L'agricoltura in controtendenza fa segnare per il secondo trimestre consecutivo un segno positivo nell'andamento congiunturale del Pil per effetto dell'aumento del 7% nel valore delle esportazioni di prodotti agroalimentari che è risultato addirittura superiore a quello delle auto. è quanto afferma la Coldiretti nel commentare la stima preliminare dell'Istat sull'andamento del Pil che è diminuito dell'1,3% nel primo trimestre del 2012.

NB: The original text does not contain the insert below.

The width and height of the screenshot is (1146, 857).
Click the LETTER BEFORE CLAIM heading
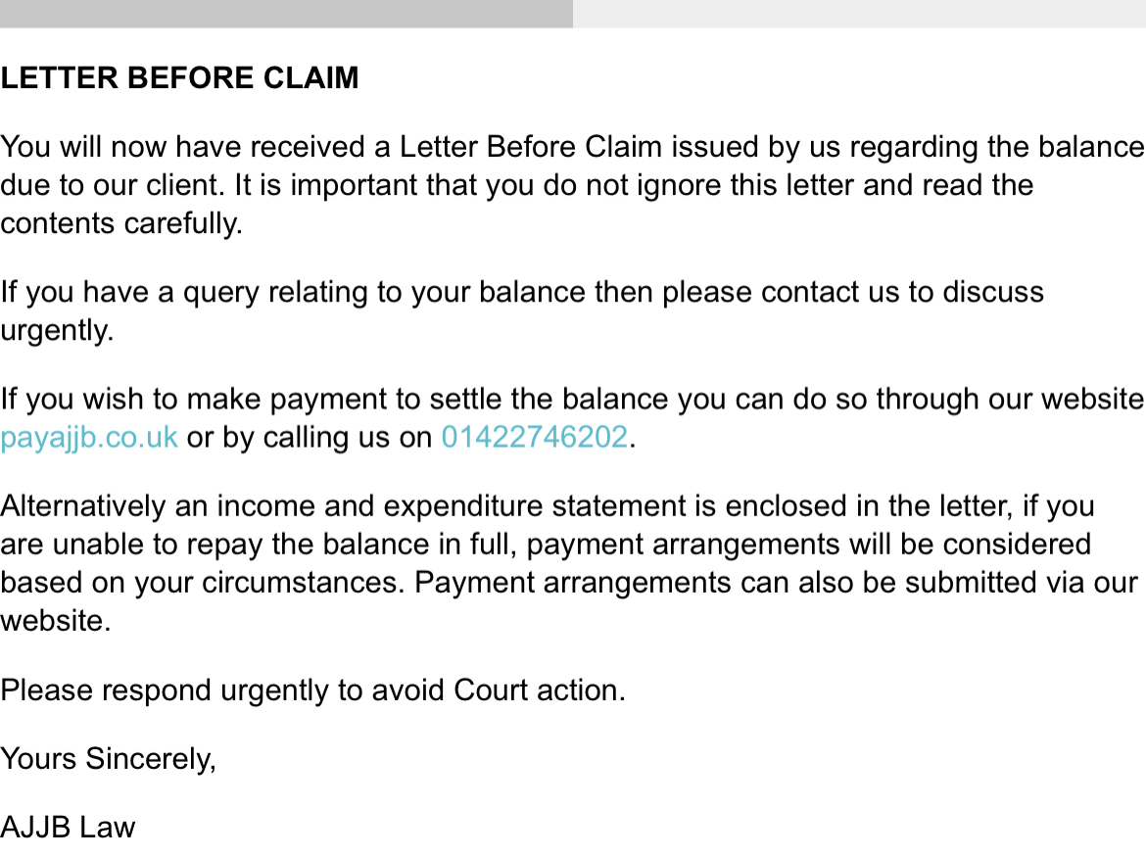pyautogui.click(x=180, y=77)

Il valore delle spedizioni all'estero di prodotti agroalimentari Made in Italy ha oltrepassato per la prima volta i 30 miliardi, un importo superiore alla voce autovetture, rimorchi e semirimorchi ferma a 25 miliardi nel 2011. A far crollare il prodotto interno loro (Pil) nel 2012 ha contribuito il mix esplosivo del maltempo che si è abbattuto sulla crisi nella prima metà del mese di febbraio ed è costato almeno 1,5 miliardi (lo 0,1% del Pil) all'intero sistema produttivo nazionale tra i danni causati e il fermo delle attività per quasi dieci giorni nel settore agricolo, industriale e dei servizi, anche pubblici. Ad essere particolarmente colpito è stato anche il sistema agroalimentare con un calo nei consumi interni stimato pari a circa il 2% nel primo trimestre per effetto della crisi, ma anche del maltempo che in molte zone ha impedito alle persone di uscire di casa per fare la spesa.